I wanted the whole world to shut off, rush to night, and
leave me and Wilder with a starred sky and maybe a moon, no
one else around. And I wanted his thinker self to answer all
my questions and make everything make sense. But the more I
talked with Wilder, the harder it would be to cut him loose, so
all I said was, “Thanks for the dog.”
His hands dropped. “I wanted you to have someone to
watch your back, if that someone couldn’t be me.”
“Thanks,” I said again. “Good luck.” And I went inside. Be-
cause if I didn’t go quickly, I wouldn’t go at all. I leaned against
the closed door, taking deep breaths.
Luther was sitting on the stool, fingers drumming his
knees.
“Report,” he said.
I peered through the blinds. Wilder was screwing a stake
into the front lawn. He attached Laelaps’s leash and unloaded a
few sacks of dog food from his car before driving away.

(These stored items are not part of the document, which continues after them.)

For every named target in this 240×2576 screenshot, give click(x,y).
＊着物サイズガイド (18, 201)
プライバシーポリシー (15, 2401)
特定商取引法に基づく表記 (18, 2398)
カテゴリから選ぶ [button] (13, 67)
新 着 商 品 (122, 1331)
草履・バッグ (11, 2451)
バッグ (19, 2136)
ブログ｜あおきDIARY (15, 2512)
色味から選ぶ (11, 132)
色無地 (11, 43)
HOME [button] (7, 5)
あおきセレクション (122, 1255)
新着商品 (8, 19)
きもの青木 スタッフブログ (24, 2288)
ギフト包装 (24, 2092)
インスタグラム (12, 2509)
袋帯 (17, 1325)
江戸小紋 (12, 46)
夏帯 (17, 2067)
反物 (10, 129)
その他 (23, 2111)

I sighed. “It’s a nice dog.”
“What dog?” Luther peered through the blinds beside me.
“Did you get a dog?”
“Seriously, Luthe, you’re as observant as a hibernating bear.”
He grilled me as I went back outside, filling up water and
food bowls for Laelaps.
“That guy knows what you are? Why was he all Betazoid
on you?”
It never helped to ask Luther questions like, “What does
Betazoid mean?” He would just mock me and not answer.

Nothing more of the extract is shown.